Conforme refere o PAN na sua página oficial de internet graças a este diploma, que foi aprovado com os votos a favor de todos os partidos e a abstenção do CDS-PP, “deixaremos de ver animais de companhia nas montras ou vitrinas visto que os estabelecimentos devidamente licenciados para o efeito passam a estar impedidos de o fazer.”

No essencial, o diploma recém-aprovado estabelece um registo de criadores comerciais e regula os anúncios de venda de animais de companhia.

A transmissão de propriedade de animal de companhia passa também a ter que cumprir uma série de requisitos e, relativamente aos animais selvagens, estes deixam de poder ser vendidos através da Internet não podendo, em qualquer caso, ser expostos em montras ou vitrinas.

A legislação muda também no que respeita ao local de venda e ao transporte de animais de companhia.

De acordo com o comunicado do PAN, as contraordenações puníveis pelo diretor-geral de Alimentação e Veterinária, que antes eram de 25 euros, passam a agora a ser de um montante mínimo é de 200 euros e máximo de 3740 euros.

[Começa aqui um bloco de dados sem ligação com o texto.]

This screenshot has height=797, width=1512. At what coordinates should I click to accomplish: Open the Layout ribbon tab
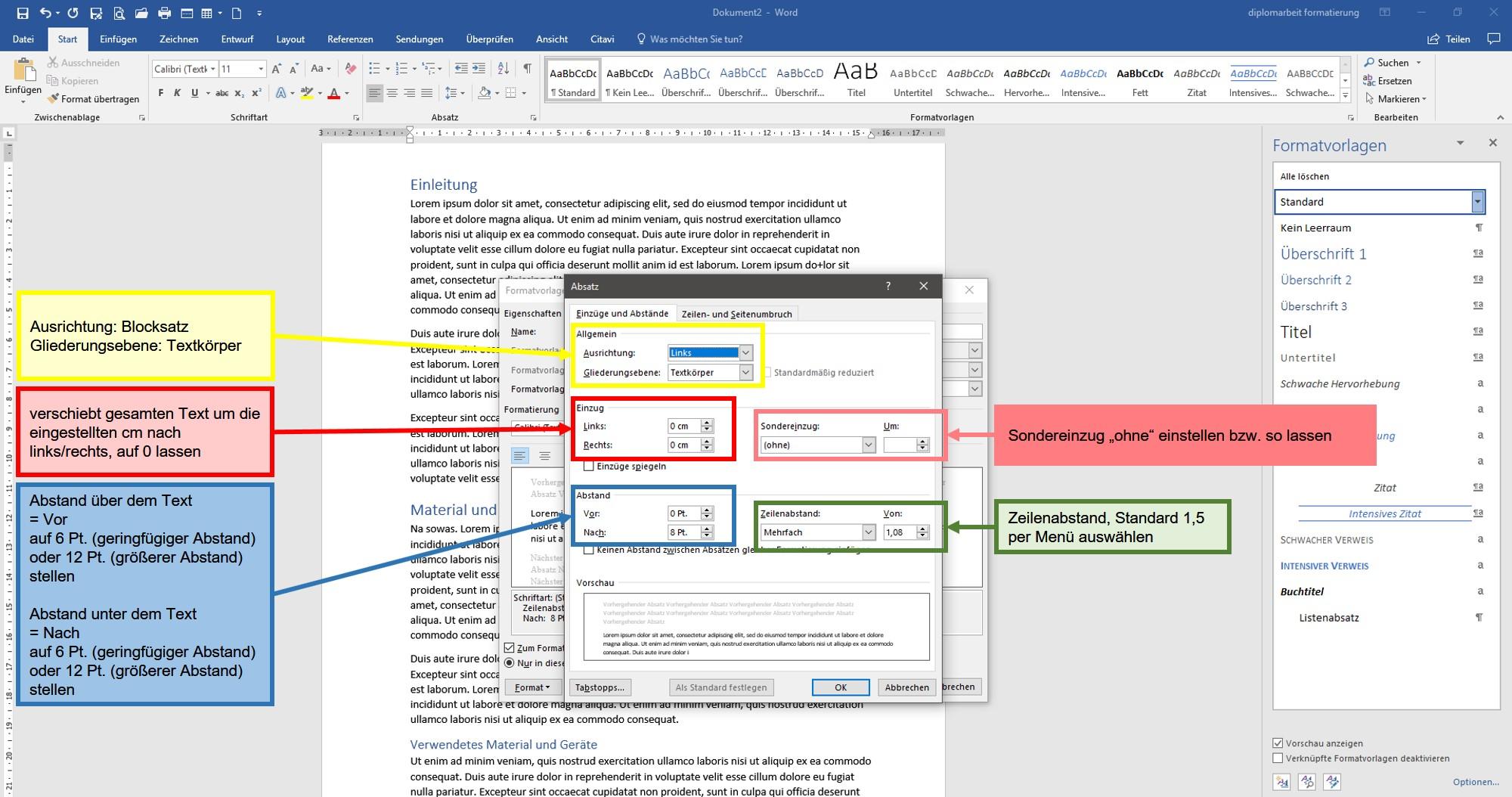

Este é um passo decisivo para aumentar a proteção de animais de companhia e selvagens, sinal evidente de que conseguimos trazer mudanças efetivas à sociedade e tornar consequente uma conquista alcançada este ano no ordenamento jurídico português: os animais já não são coisas com a aprovação do Novo Estatuto Jurídico dos Animais. Que deixem de o ser nas nossas consciências e que sejam tratados com a responsabilidade e dignidade que merecem. Com esta lei pretende-se também diminuir as compras de animais por impulso e reduzir o número de animais abandonados”, afirma André Silva, Deputado do PAN.